肝臟組織工程研究日新月異，細胞和支架的結合開啟了將多種器官特異性細胞類型整合到單一結構器官的時代，重現人類肝臟的生理和微觀解剖結構，即所謂的類器官。2001年Michalopoulos等采用成年大鼠的肝臟細胞經膠原酶分離后維持在肝細胞培養基與生長因子中，經歷一系列復雜的變化后，最終產生具有膽管上皮細胞、肝細胞和內皮細胞的組織結構[19]。Takebe等利用iPSC來源肝細胞與人臍靜脈內皮細胞和人間充質干細胞在基質膠涂板層上共培養，產生最初的iPSC源性肝細胞類器官[20]。Guan利用iPSC產生具有肝膽結構的肝類器官[21]。比起傳統的2D培養，肝臟類器官增加了體外肝臟培養系統的復雜性，彌補體外細胞培養和真實組織之間的差距，并可長期擴增、冷凍保存。更為重要的是，在動物試驗中類器官實現了血液循環和功能表達的統一。

三、應用前景

雖然iPSC具體的誘導分化方案依據實驗目的或者條件有所不同，但其終極目標都是產生具備相應結構和功能的肝臟細胞并應用于臨床，以探索疾病的發病機制及潛在的治療方案(圖1)。

圖1 hiHEP的分化過程及應用

(一)藥理學研究 hiHEP具有細胞色素P450活性，適用于研究藥物代謝和藥物毒性檢測。一方面，由于iPSC的遺傳特異性，hiHEP可以研究肝臟藥物代謝能力和藥物反應個體間差異[22]。另一方面，hiHEP評估藥物對肝細胞形態和生存能力的影響，在進入臨床試驗之前可發現潛在的肝毒性，從而提高藥物開發效率[23]。

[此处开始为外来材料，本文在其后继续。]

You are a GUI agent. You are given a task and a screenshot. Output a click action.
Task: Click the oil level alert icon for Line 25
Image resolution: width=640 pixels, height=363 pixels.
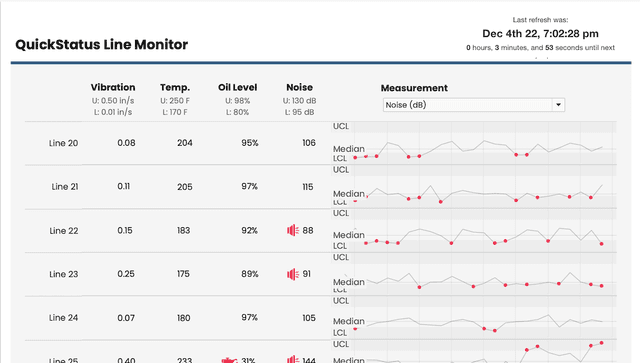[229, 360]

(二)細胞治療 肝細胞移植是目前終末期肝病的有效治療手段，但肝細胞來源有限、分離細胞質量差和免疫排斥反應限制了它的應用。在再生醫學領域，有研究人員已提出使用來源于hPSC的細胞再生替代受損組織，以實現功能恢復。hiPSCs尤其具有產生分化的患者特異性細胞、允許自體細胞移植以及理論上減少免疫排斥風險的重要優勢。2014年對一名患有滲出性年齡相關性黃斑變性(AMD)的日本婦女進行了第一次基于iPSC細胞療法的人體臨床試驗，該患者右眼被植入了視網膜色素上皮細胞(RPE)片，術后1年右眼的最佳矯正視力在沒有接受常規治療的情況下未改善也沒有惡化，且2年內沒有發生免疫排斥等嚴重不良反應[24]。2018年，程剛等利用hiHEP治療肝纖維化大鼠，移植后4周大鼠肝損傷程度及肝功能有明顯改善[25]。最近的臨床前研究表明，hiHEP移植也改善了遺傳性肝病和ALF的預后[26, 27]。隨著基因組編輯技術的發展，人們通過使用核酸酶和成簇的有規律間隔的CRISPR/Cas系統對目標基因進行修飾和校正，而iPSC技術和基因編輯技術聯合應用為一些單基因遺傳代謝性肝病的“基因矯正”提供了希望[21, 28]。

(三) 體外疾病模型 疾病建模是另一個重要的生物醫學應用。來源于不同患者的特異性iPSC分化為功能成熟的肝臟細胞，可構建遺傳性肝病模型，如AAT病[29]、家族性高膽固醇血癥[30]、糖原貯積病1a型[31]、Wilson病(ATP7B缺乏)[32]、家族性甲狀腺素運載蛋白淀粉樣變性[33]等，模擬疾病的病理過程，為藥物研發尋找新的思路。

hiHEP也廣泛應用于嗜肝病毒感染中。使用人類多能干細胞誘導分化HLC，能夠表達肝細胞標記物和對乙肝病毒(HBV)感染重要的宿主因子，再現病毒的生命周期和病毒誘導的肝功能障礙[34-36]。hiHEP同樣表達已知的參與丙肝病毒(HCV)進入的丙肝病毒宿主受體(Claudin-1、Occludin、SR-BI、CD81)，并支持丙肝病毒基因型2a長達21天的完整生命周期[37]。戊肝病毒(HEV)[38]、寨卡病毒(ZIKV)[39]感染的肝臟模型也已經開發出來。同時來自不同供體的iPSC是個體化肝炎研究與治療的可靠模型。經脂肪酸處理過的hiHEP可以誘導出非酒精性脂肪肝表型，從而鑒定肝脂肪變性相關的肝標記物和調節通路[40]。

四、總結與展望

盡管iPSC為肝臟疾病帶來了新曙光，但目前的分化方案衍生出的HLC仍然與人類成熟肝細胞有一定差距。同時iPSCs中檢測到的基因組易位將產生融合蛋白和新的免疫原性決定簇，直接或間接促進體內免疫原性和致瘤性，引發安全問題[41]。盡管種種限制，我們仍需要竭盡全力尋找新的方案，將干細胞分化為具有表型穩定性且無致瘤風險的功能性和可移植性細胞。相信隨著分化技術及材料的進一步發展與成熟，hiHEP勢必將在臨床應用上取得更大的突破。